What you have to do: Arrange every line of the entries below as a numbered list, skipping any blank lines. Leave the pictures out of your answer.

═══ Exercise input ═══

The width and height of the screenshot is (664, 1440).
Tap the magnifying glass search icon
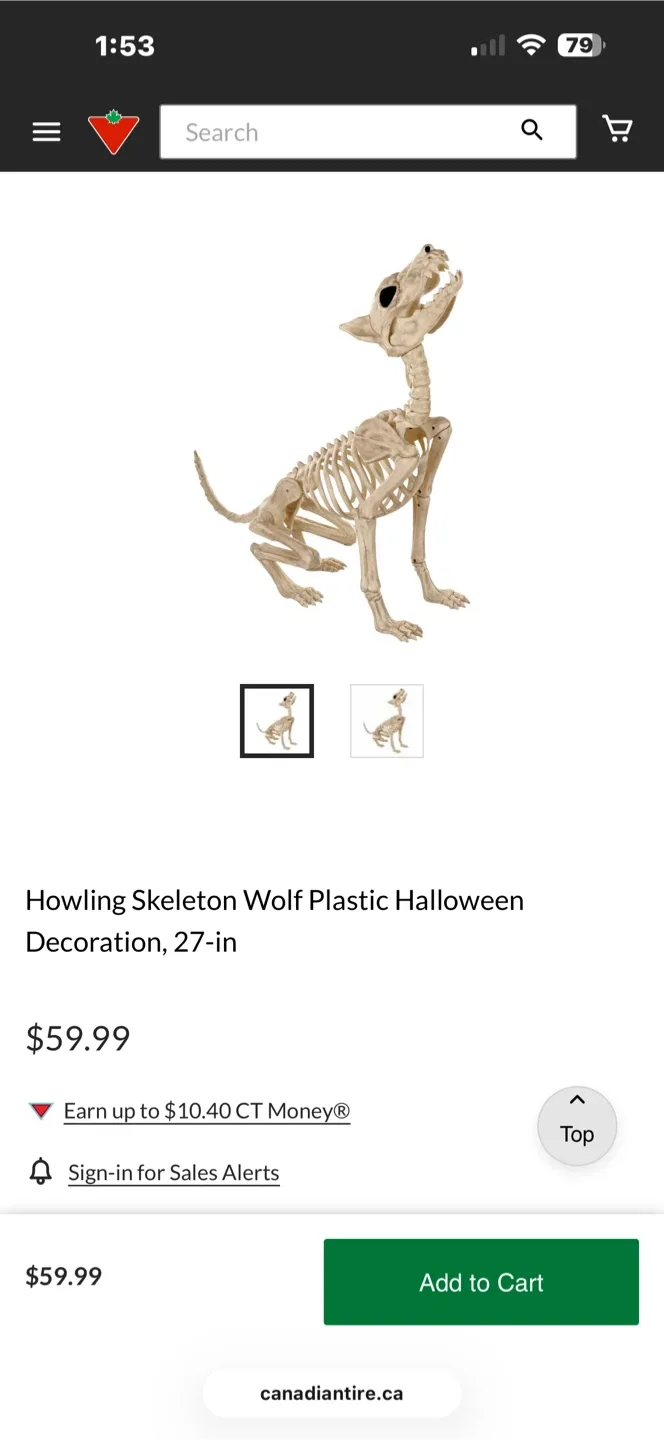[532, 130]
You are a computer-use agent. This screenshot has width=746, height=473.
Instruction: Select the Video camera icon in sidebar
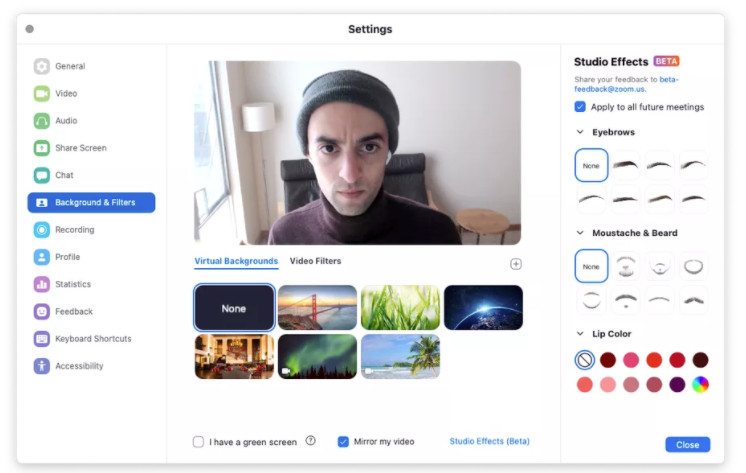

═══

Solved problem:
1. The width and height of the screenshot is (664, 1440).
2. Tap the magnifying glass search icon
3. [532, 130]
4. You are a computer-use agent. This screenshot has width=746, height=473.
5. Instruction: Select the Video camera icon in sidebar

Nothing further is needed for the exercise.